Cowardice or selfish practicality for the one making the move, many of us have experienced a technologically mediated breakup, the phone call being a boring classic, now it happens through text messaging. My friend N. witnessed worse: a tape sent via mail! No way to answer directly to that one… is there? Is breaking up on the move the way to go? Spying technologies also seem to facilitate the resolution of many divorce cases. Read: Your cheatin’ heart leaves tell-tale e- trail:

Most of these stories do not end amicably. Earlier this year, a technology consultant from the Philadelphia area, who did not want his name used because he has a teenage son, strongly suspected his wife was having an affair. Instead of confronting her, the husband installed a $49 program called PC Pandora on her computer. The program surreptitiously took snapshots of her screen every 15 seconds and e-mailed them to him. Soon he had a comprehensive overview of the sites she visited and the instant messages she was sending.

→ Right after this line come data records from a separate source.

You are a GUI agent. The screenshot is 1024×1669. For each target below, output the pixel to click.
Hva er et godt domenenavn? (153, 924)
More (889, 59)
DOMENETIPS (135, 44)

It is as if technologies amplify the worse of us. Un peu de courage, de panache et de romantisme que diable!

2007-09-16

Home Truth About Telecoms

by Yaz

Article in the Economist, Home Truth About Telecoms. Technology and Society: Anthropologists investigate the use of communications technology and reach some surprising conclusions:

Of course, improvements to mobile networks and the spread of third-generation (3G) and Wi-Fi networks mean that you no longer need to be at your desk to get things done. But Ms Broadbent found that there is not, in fact, much appetite for working while on the move. Indeed, she calls this “the hypermobility myth”. After studying workers who spend more than half their time out of the office—salesmen, consultants, pilots, journalists and photographers—she found that they generally stick to communications while on the move, gathering information that they then work on when they get back to their desks. Hotel rooms and airports are, she says, “not seen as an appropriate environment for substantive work” and are mainly used for e-mail.

2007-09-16

urban interactive

by Yaz

Met kids gaming in the Commons… In light of my interest for the Freedom Trail, I asked what it was. Urban Interactive is:

Blending mobile technology, improvisational actors, and theatric props, Urban Interactive creates immersive tourism adventures that suffuses the player’s real surroundings with a “heightened reality” of intrigue, mystery, and adventure.

2007-09-09

fear & loathing at the airport

by Yaz

Business Week, Sept. 10, 2007

Digitization? The entire network runs on software known as Jovial, so old there are only 6 programmers in the country who know how to write it. And incredible as it seems, family minivans with NavStar have more sophisticated location guidance than some aircraft.

2007-09-04

la fonction oblique

by Yaz

Via archilab.org:

La mobilité est aussi celle des habitants. Dans les projets d’Architecture-Principe, entre 1963 et 1968, le sol se soulève, et le plan oblique génère une architecture du déplacement. Le principe majeur de la fonction oblique est celui de la “circulation habitable”, rendue possible à travers les plans inclinés, le sol artificiel et les systèmes de rampes. Parent et Virilio parlent alors de “dérivation” dans les villes obliques. La fracture du plan détermine la fonction oblique. Dès 1966, année de la construction de l’église Ste Bernadette du Banlay à Nevers, - monolithe fracturé en béton brut -, l’architecture se transforme en “plaques topotoniques” mouvantes dont l’inclinaison incorpore le déplacement physique de l’habitant. Cette dimension gravitationnelle de l’espace a, encore aujourd’hui, des répercussions dans le développement récent des architectures cognitives, espaces artificiels animés qui interagissent avec l’habitant ou leur environnement (Nox, Oosterhuis, etc). Avant sa rencontre avec Paul Virilio, Claude Parent avait déjà exploré la fracture du plan, l’instabilité à travers le basculement de cubes ainsi qu’à travers ses premiers dessins de Turbosites et de Villes-cônes. Paul Virilio avait, quant à lui, déjà mené des recherches sur les bunkers de l’Atlantique. Tous deux fondèrent ainsi le groupe et la revue “Architecture-Principe” qui développa la fonction oblique à partir de la “topologie des surfaces orientées”. La plupart des dessins et maquettes des projets expérimentaux d’Architecture-Principe seront exposés.